While some are comparing the Drew Brees contract to Ben Roethlisberger, the situations are not the same.

Pittsburgh Steelers v New Orleans Saints Photo by Jonathan Bachman/Getty Images

On Friday night, a story broke from overthecap.com that the New Orleans Saints had re-worked the contract of Drew Brees, lowering his salary cap hit for the 2021 season by almost $24 million.

Seeing Brees take a pay cut of $23.825 million, some Steelers fans looked at this as an example of how Ben Roethlisberger’s contract should be negotiated in this offseason. Unfortunately, these two situations are extremely different both in contract structure and both players 2021 season.

To understand how different this is, we first must understand Drew Brees’ contract. Although Brees has a contract which runs through the 2023 season, the final two years were voidable years in order to spread out his signing bonus.

For 2021, Drew Brees has a $11.15 million dead money hit and had been due a $25 million salary. The additional two years of the voidable contract carried $5.75 million in each year for a total of another $11.5 million.

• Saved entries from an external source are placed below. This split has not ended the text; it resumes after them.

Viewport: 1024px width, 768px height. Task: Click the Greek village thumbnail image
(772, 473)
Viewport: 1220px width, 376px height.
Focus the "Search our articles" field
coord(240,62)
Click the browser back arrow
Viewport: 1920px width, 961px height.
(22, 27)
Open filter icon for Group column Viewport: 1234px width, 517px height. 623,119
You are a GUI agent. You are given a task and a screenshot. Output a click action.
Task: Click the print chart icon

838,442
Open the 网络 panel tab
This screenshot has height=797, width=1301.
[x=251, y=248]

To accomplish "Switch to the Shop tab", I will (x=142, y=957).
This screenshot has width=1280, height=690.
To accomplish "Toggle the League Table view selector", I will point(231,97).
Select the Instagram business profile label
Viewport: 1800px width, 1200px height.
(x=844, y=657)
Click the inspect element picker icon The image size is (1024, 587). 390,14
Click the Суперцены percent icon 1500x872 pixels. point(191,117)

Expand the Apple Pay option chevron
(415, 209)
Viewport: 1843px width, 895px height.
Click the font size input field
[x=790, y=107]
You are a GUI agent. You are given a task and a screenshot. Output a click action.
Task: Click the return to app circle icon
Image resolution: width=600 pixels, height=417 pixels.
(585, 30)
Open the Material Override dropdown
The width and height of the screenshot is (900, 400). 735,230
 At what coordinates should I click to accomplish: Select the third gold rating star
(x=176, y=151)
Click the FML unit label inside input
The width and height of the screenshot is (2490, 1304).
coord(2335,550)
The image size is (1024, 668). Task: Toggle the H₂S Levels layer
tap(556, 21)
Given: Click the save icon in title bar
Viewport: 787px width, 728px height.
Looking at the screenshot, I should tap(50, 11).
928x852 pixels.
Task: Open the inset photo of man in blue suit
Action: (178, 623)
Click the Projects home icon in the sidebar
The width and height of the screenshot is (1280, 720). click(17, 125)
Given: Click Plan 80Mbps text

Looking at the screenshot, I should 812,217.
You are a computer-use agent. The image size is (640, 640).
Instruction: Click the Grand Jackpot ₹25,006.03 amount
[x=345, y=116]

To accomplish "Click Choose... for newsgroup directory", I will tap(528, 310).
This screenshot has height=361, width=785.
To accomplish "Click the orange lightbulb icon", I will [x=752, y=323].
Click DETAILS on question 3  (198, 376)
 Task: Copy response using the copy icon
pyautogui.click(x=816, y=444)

So on Friday morning, Drew Brees counted as $36.15 million towards the salary cap for the New Orleans Saints. With the anticipated retirement of Brees, his $25 million salary is not going to be paid or counts towards the salary cap this coming season. So why would they bother to change his salary if he’s not going to collect it anyway?

Ultimately, the Saints are trying to keep as much of Brees’ dead money hit out of 2021 as they can. If they wait until June 1 before officially having Brees’ retirement on the books, the $11.5 million in dead money, which would have been due in the voidable years, can actually all go towards the 2022 season. By waiting to June 1, Brees will only carry $11.15 million in dead money for 2021 rather than $22.65 million.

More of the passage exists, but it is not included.